#### TASK GOAL
Write out the lines below exactly, beginning at the one with "Task: Click the General" and stopping after the one with "Task: Open the Stack tab"; the pictures are not copied.
-- RECORDS SHOWN follows --
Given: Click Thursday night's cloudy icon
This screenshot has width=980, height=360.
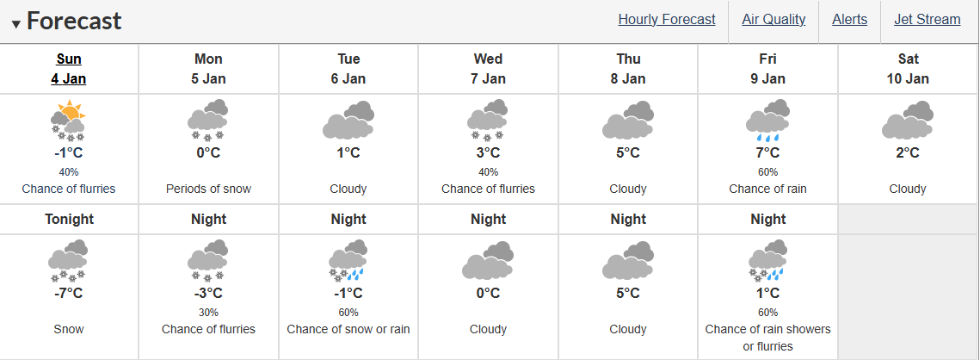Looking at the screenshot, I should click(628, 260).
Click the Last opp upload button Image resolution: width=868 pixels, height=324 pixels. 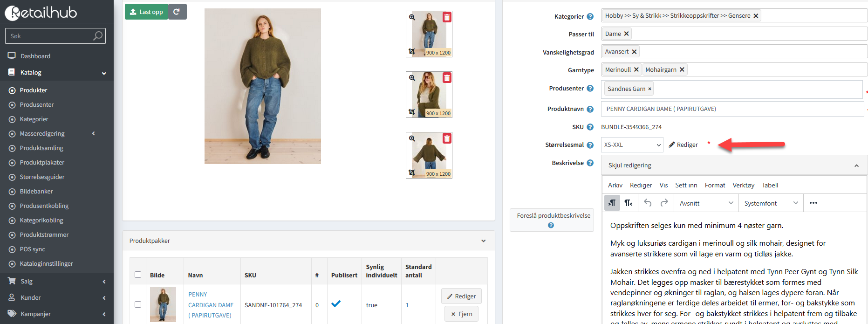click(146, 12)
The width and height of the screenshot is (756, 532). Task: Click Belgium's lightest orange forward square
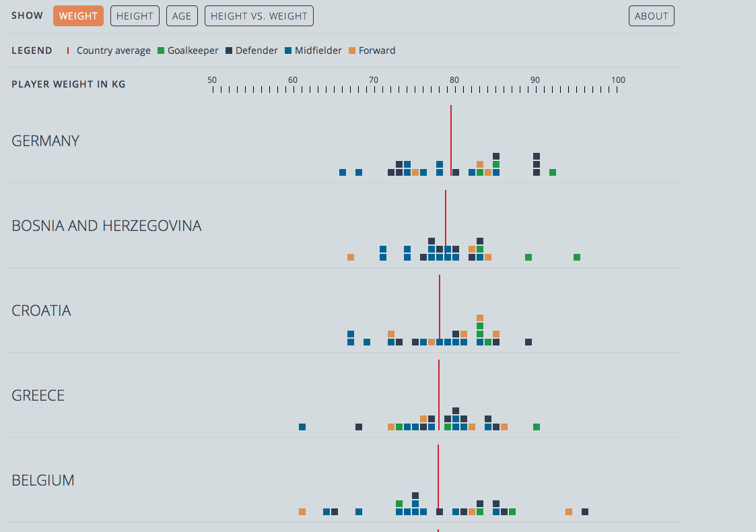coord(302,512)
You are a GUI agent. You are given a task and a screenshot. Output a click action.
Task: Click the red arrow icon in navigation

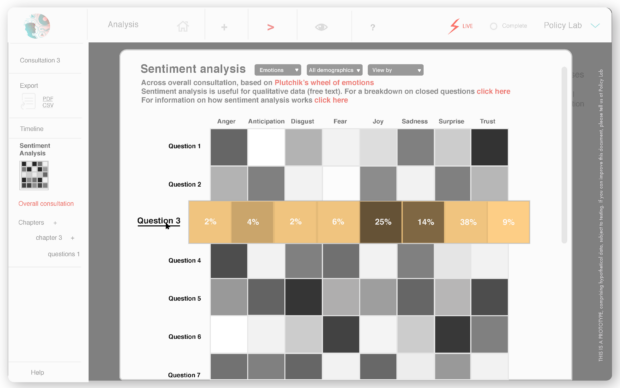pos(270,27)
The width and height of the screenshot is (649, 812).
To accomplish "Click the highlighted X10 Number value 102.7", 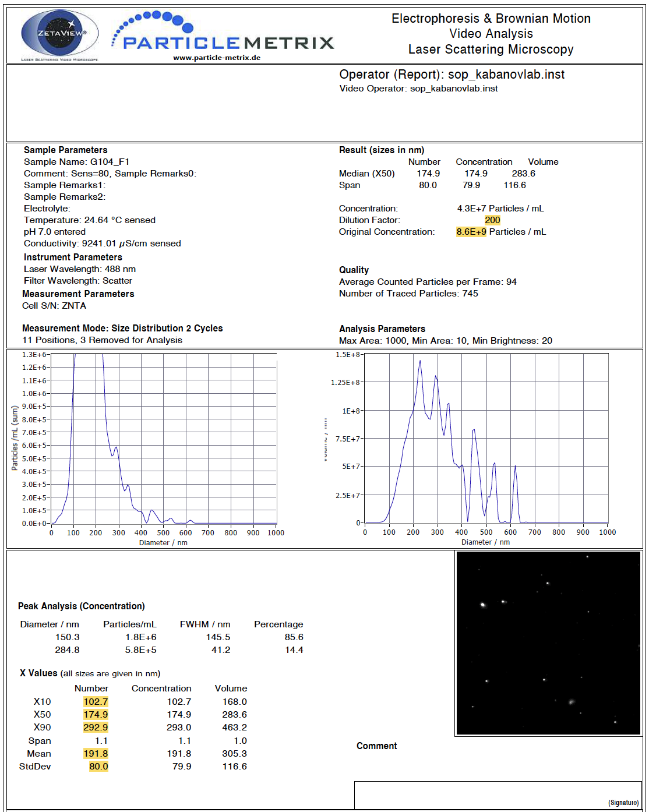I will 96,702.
-- RECORDS SHOWN concluded --
-- RECORDS SHOWN follows --
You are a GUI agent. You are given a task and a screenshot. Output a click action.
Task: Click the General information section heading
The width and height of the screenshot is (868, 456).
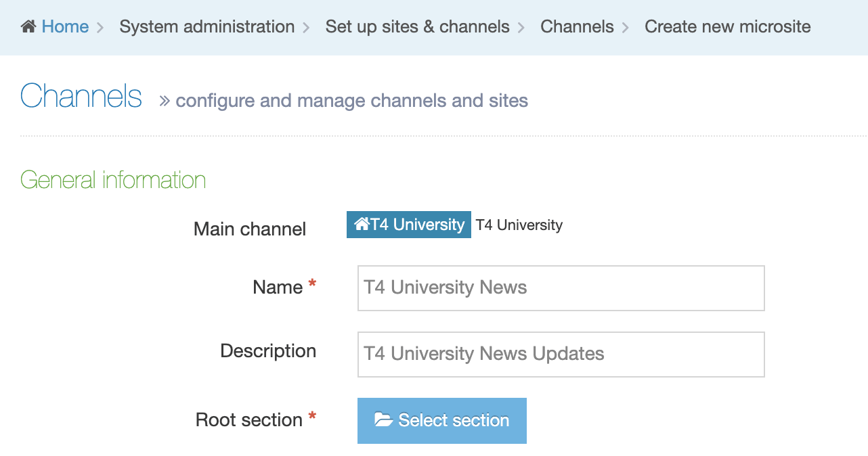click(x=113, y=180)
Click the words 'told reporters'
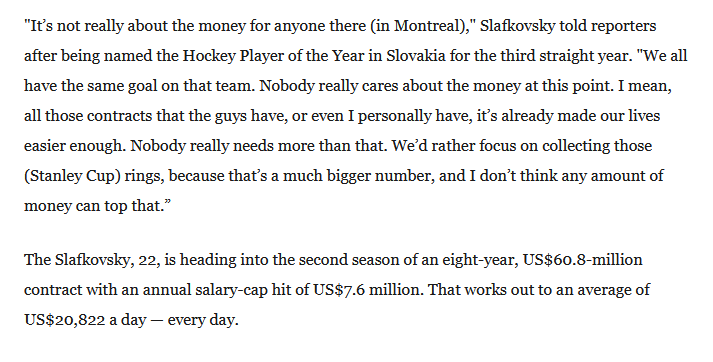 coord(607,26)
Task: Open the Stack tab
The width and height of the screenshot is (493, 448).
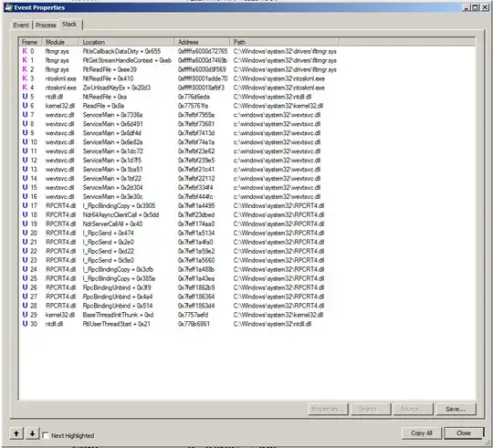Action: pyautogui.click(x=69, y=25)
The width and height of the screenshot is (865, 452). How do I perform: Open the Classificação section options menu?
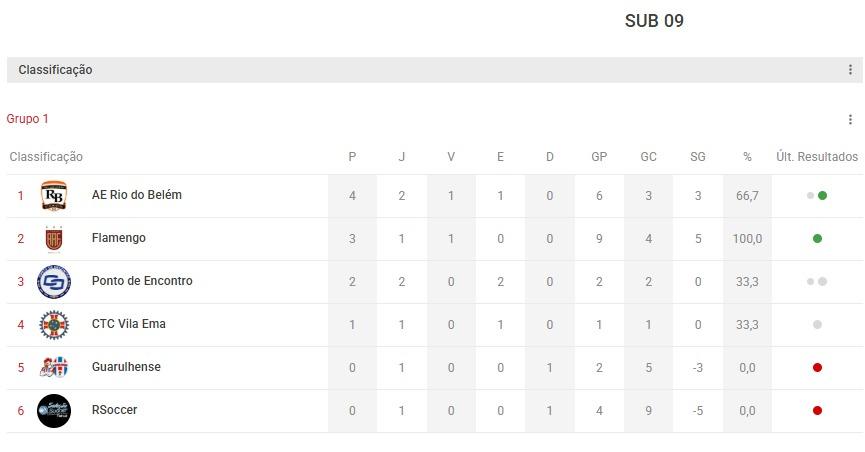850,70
-- RECORDS SHOWN concluded --
#### TASK SOLUTION
Task: Click the General information section heading
The width and height of the screenshot is (868, 456).
click(x=113, y=180)
Click the words 'told reporters'
 coord(607,26)
Task: Open the Stack tab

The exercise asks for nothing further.